May 2nd 2023, 11:01, by Nicha Muslimawati, kumparanBISNIS
Kementerian Keuangan (Kemenkeu) memastikan potensi pemerintah Amerika Serikat (AS) gagal bayar utang atau default tidak akan memengaruhi pasar Surat Berharga Negara (SBN) di Indonesia.
Direktur Jenderal Pengelolaan Pembiayaan dan Risiko Kemenkeu, Suminto, menjelaskan masalah tarik ulur persetujuan pagu utang antara pemerintah AS dan Kongres AS sudah berulang kali terjadi, namun pada akhirnya selalu ada kesepakatan.
Menurut dia, hal itu lantaran pemerintah AS berkepentingan untuk memastikan dapat memenuhi biaya fiskal mereka, termasuk debt services atau utang jatuh tempo. Dengan begitu, sejauh ini belum ada dampak kepada pasar keuangan.
"Isu pagu utang AS sejauh ini tidak mempengaruhi pasar keuangan AS, maupun pasar keuangan global. Sehingga tidak mempunyai dampak berarti terhadap pasar SBN Indonesia," jelasnya kepada kumparan, Selasa (2/5).
Suminto melanjutkan, kinerja pasar SBN Indonesia masih baik selain didukung oleh likuiditas domestik yang ample juga didukung oleh capital inflows atau masuknya modal asing.
"Kepemilikan asing (non resident) terhadap SBN kita naik Rp 61,46 triliun (ytd). Persepsi terhadap risiko kredit Indonesia juga membaik, ditandai oleh penurunan CDS (Credit Default Swap). CDS 5 tahun turun 6,43 bps (mtd) dan 9,53 bps (ytd)," jelasnya.
Sementara itu, Ekonom LPEM FEB Universitas Indonesia (UI) Teuku Riefky menilai apabila gagal bayar utang AS terjadi maka akan menimbulkan gejolak finansial yang menjalar ke seluruh dunia.

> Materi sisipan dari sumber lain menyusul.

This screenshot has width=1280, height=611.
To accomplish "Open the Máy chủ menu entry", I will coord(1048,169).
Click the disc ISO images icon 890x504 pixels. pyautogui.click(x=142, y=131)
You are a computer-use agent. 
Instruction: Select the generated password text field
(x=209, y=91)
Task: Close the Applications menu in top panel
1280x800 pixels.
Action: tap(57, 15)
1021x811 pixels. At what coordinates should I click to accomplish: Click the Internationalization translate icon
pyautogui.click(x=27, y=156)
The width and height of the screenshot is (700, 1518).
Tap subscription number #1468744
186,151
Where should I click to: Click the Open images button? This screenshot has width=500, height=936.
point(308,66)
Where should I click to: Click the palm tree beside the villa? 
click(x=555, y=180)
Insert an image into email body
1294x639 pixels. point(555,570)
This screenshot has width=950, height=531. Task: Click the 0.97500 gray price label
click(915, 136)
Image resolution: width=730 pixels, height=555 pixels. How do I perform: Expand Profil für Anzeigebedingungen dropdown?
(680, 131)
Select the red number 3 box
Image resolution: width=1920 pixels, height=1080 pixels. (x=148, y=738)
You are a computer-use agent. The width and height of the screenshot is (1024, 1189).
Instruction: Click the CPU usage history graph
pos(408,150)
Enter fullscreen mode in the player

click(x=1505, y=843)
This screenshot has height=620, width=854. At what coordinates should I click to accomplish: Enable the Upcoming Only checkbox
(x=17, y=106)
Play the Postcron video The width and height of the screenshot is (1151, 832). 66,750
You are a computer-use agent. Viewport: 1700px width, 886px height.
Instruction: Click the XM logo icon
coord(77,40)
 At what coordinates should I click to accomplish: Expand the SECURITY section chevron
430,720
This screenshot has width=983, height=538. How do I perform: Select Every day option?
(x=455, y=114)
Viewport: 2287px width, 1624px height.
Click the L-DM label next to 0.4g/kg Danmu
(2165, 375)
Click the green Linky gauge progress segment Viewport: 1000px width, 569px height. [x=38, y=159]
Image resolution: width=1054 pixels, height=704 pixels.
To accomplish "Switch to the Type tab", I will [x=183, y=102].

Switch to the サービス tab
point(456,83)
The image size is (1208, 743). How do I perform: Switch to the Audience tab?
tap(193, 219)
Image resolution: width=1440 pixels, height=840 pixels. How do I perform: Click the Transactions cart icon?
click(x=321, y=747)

Hal ini, lanjut Riefky, akan membuat investor di seluruh dunia menggeser (shifting) portofolionya ke aset safe-haven seperti logam mulia, SBN, dan obligasi.
"Ini juga termasuk shifting portofolionya dari aset-aset negara berkembang ke negara maju. Implikasinya, akan ada kemungkinan capital outflow dari negara berkembang ke negara maju, salah satunya dari Indonesia," tuturnya.
Meski begitu, Riefky berpendapat potensi gagal bayar utang AS relatif sangat kecil. Di sisi lain, pengetatan suku bunga negara maju juga sudah relatif tidak seagresif sebelumnya sehingga tekanan capital outflow dari Indonesia sudah berkurang.
"Ini juga yang menjadi faktor penguatan Rupiah belakangan ini, ditambah dengan performa ekspor kita yang masih cukup solid sejauh ini," pungkas dia.
Sebelumnya, Menteri Keuangan AS Janet Yellen memperingatkan kegagalan Kongres AS untuk menaikkan plafon utang pemerintah dan berujung kepada gagal bayar utang AS akan memicu bencana ekonomi, ditandai dengan lonjakan suku bunga di tahun-tahun mendatang.
Mengutip Reuters, Rabu (26/4), Yellen dalam sambutannya kepada eksekutif bisnis di California mengatakan default utang AS akan mengakibatkan hilangnya pekerjaan, mendorong cicilan rumah tangga lebih tinggi, cicilan mobil, dan kartu kredit lebih tinggi.
Dia mengatakan hal itu adalah tanggung jawab dasar Kongres untuk meningkatkan atau menangguhkan batas pinjaman USD 31,4 triliun. Dia memperingatkan default akan mengancam kemajuan ekonomi AS sejak pandemi COVID-19.
"Kegagalan utang kami akan menghasilkan bencana ekonomi dan keuangan. Kegagalan akan menaikkan biaya pinjaman selamanya. Investasi masa depan akan menjadi jauh lebih mahal," ujar Yellen.